Does anyone else really hate the 'Euroshlock' genre?


I have to say, I really don't, and never have, had much respect for the 'Euroshlock' genre. The term 'Euroshlock', which comes from TV Tropes, refers to these European arthouse films full of graphic violence and sexual content, namely: 9 Songs, Anatomy of Hell, Antichrist, Baise-moi, Fat Girl, I Stand Alone, The Idiots, In a Glass Cage, Irreversible, Last Tango in Paris, Man Bites Dog, Nekromantik, Nymphomaniac, The Piano Teacher, Romance, Salo, or the 120 Days of Sodom, A Serbian Film, Sweet Movie and Vase de Noces.

Disagree with me if you will, but to me, these films are essentially glorified exploitation films that utilize "art" as pretense for portraying obscene sex and violence. The most likely audience of such films, I fear, is not film critics, students or scholars, but instead much the same audience of the Saw or Hostel movies, namely; adolescent boys looking to get a kick. When I read that the director of A Serbian Film said that the film was about the "plight of the Serbian people", or whatever, all I could do was roll my eyes. At least The Human Centipede series has enough humility to admit to being what it is: shlock.

reply

The TVtropes article say that one should contrast Euroschlock to Exploitation films, so apparently they are not the same?
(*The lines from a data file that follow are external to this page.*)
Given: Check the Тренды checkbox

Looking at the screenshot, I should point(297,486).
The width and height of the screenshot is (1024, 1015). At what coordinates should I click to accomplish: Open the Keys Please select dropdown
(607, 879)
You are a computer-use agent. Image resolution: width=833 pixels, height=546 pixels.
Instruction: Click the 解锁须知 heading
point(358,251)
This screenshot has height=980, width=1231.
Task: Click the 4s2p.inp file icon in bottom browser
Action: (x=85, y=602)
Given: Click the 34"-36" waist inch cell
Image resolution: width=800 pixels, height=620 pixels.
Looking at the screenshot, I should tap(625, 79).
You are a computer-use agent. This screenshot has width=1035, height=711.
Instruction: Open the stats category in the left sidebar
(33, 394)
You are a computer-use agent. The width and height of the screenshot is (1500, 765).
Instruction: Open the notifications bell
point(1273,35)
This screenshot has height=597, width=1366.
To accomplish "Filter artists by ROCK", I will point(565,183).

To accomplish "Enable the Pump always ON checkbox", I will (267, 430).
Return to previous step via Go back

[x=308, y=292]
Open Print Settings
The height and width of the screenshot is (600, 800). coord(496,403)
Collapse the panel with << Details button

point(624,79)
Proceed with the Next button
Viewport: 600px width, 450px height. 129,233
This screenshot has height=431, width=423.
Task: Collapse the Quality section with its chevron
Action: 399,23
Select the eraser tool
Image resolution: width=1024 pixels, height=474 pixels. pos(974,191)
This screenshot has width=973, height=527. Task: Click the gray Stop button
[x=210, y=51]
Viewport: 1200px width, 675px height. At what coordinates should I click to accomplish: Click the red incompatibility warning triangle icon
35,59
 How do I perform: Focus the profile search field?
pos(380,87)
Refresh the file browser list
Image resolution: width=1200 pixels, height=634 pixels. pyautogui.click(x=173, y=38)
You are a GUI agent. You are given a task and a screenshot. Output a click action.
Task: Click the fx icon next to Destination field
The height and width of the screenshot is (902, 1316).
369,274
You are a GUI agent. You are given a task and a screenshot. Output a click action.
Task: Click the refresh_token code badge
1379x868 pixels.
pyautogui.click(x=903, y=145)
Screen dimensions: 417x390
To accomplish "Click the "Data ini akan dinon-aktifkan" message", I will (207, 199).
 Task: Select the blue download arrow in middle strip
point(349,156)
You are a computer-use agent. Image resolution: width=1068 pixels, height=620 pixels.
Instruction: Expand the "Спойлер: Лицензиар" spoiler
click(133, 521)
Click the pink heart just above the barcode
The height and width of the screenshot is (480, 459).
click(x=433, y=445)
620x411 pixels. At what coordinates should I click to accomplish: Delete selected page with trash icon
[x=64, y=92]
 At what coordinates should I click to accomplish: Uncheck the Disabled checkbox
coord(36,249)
I would tend to agree that in Eurosclock there is probably more sentimentality, irony and humour than in Exploitation films which are more morbid and violence focused. Perhaps therefore Euroschlock movies are often morality tales, in the mode of medieval fairy tales (which in their original forms, before they were sanitized for children, were often quite explicit.)

I have not seen all the movies that you mentioned except the Von Trier ones and Man Bites Dog. Nymphomaniac concludes that sex without love is pointless, and Man Bites Dog argues that TV documentarists at some point become guilty partitioners in the violence they 'objectively' seek to cover (perhaps a comment on war reporters?)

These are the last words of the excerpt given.